I am a Georgia native, who loves bad boys, tattoos, rock-n-roll, and sexy books. I toured during the 2009 reunion tour with The Allman Brothers as their photographer. I had the time of my life, and through those experiences, I gained an insight into the world of the rich and famous.
The "Guitar Face" story has lived in my crazy mind for many years. I did nothing but eat, sleep, and write "Guitar Face" for a solid week in April, 2014. I laughed and cried with each of these characters, and immensely enjoy reading this story the many times I have. I hope you enjoy reading this story as much as I did writing it.
I love music, dogs, children, family, friends, and tattoos. I combined all of these into this story, & what better way to incorporate some of my favorite things than gorgeous, tatted rock stars.
Excerpt 1
“I am going to kill him.” I hear my brother’s voice.
Light is shining in from somewhere. I just need a few more hours sleep. I feel something shift beside me, and I let out a hung over groan. Wait, something shifted beside me? My eyes pop open, and I see Jag. He really is a gorgeous man. He winks at me, and the night’s events came back to me. We kissed… twice. It was amazing.
He whispers, “I think we are in trouble.”
“I know you are awake,” my brother says.
I am so not ready to deal with an overprotective brother and all the man rules that accompany kissing your best friend’s sister.
“I am so hurt Henley. I really thought what we had was beautiful. I sacrificed so much for you last night. I went for a brunette out of mad respect for you. You are my everything,” Kip says.
Jag and I chuckle.
Jag stands from the couch, and then offers me his hand to help me. I decide I can’t make it upright just yet, so I only manage to sit up. He sits back down by me. Kip jumps on my other side, and pulls me to him with both arms.
“She is mine, and you can’t have her Jagger Carlyle. Do you know where his penis has been?” he asks.
I didn’t want to think about that.
“No, I don’t Kip. But I know where your penis was last night,” I reply.
“Shit. You have a very valid point.” He releases me. “I will need to think of a million more reasons why you should be with me and not him,” he says.
I laugh at the ridiculousness that is Kip.
“You ready for this?” Koi asks.
He flips on the TV in the suite living room, and the E Channel blasts through TV’s surround sound.
It appears Henley Hendrix has reemerged after a four year sabbatical, and what better way to reappear than on the arm of Jagger Carlyle? The two were spotted at a Jacksonville nightclub last night entering arm in arm. Onlookers report he was very protective and fond of her. Once inside the bar, the pictures tell a pretty telling tale. This particular picture shows Carlyle and Hendrix holding each other on the dance floor. It is reported the two danced to Purple Rain. Are you trying to tell us something? More pictures emerged from club goers who captured the two in the corner of the club. It appears the Guitar Goddess is giving rock-n-roll’s bad boy a run for his money. The pictures are a bit grainy, but it shows Carlyle in a chair, and Hendrix straddling him. I am not sure who I am more jealous of.
Kip turns the television off. “I can’t take this. I am dying with jealousy over here. You never straddled me in public, pumpkin.”
Jagger throws a pillow at him. I burst out laughing. I stop long enough to see the look on Koi’s face, and then I laugh some more. I laugh so hard and for so long, tears run down my face. No one else in the room is laughing or smiling. They look a bit concerned.
“Is she losing it?” Koi asks with concern in his voice.
I keep laughing. He wants to know if I am losing it. Funny.
“Maybe we should get her a doctor,” Kip suggests.

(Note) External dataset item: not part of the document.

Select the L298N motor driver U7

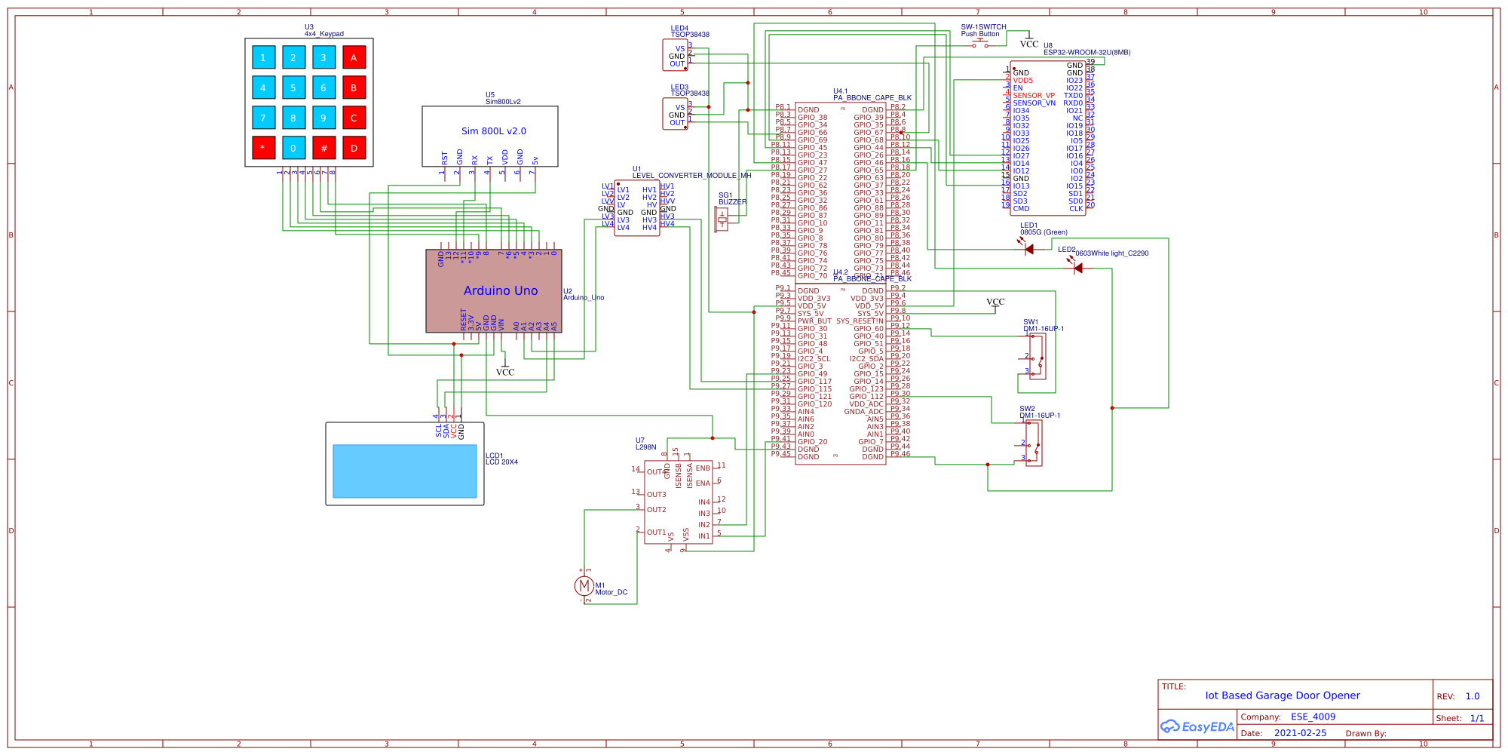pos(679,502)
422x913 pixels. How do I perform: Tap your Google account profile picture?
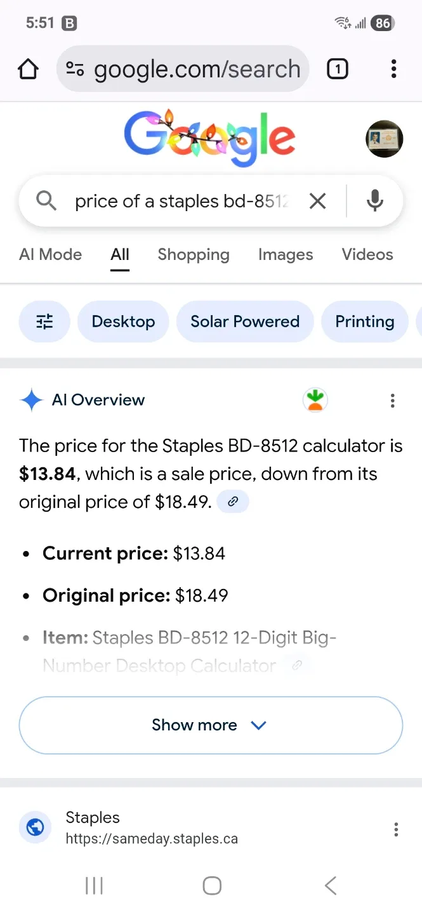[384, 139]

“Just give her a minute.” Jag orders.
I keep laughing. I try several times to stop, but I found their hypocrisy to be too much.
Cam enters the room from his bedroom. “Is she okay?” he asks.
I laugh some more.
“What did you do to her last night?” Koi asks Jag.
“What did I do? Why is this my fault?” he asks.
“You broke man code. First, you are sleeping with Koi’s sister on the couch. Secondly, you are trying to steal the love of my life. You don’t bone your bro’s sister, and you don’t steal another bro’s girl,” Kip says.
“Don’t forget he kissed her in the elevator,” Cam says. “I can’t believe he finally did it. I mean who has balls enough to kiss her?”
“You kissed my sister?” Koi asks.
“You kissed my Henley?” Kip asks.
“Jesus Christ,” Jagger says.
“Why is she laughing like that?” Cam asks.
“We were photographed dancing at the club last night. E! News already has the story,” Jag says.
“I wouldn’t call the last set of pictures dancing,” Koi says gruffly.
“Now you two will get the combo name. I already had ours picked out. We were going to be Kipley. You stole all my glory! Now you two will be Jagley,” Kip says, and it only makes me laugh more.
Jagley. It is as ridiculous as Kipley.
“She needs coffee,” Jag says.
“Got it,” Cam says with concern in his voice. He thinks I am leaving here in a strait jacket.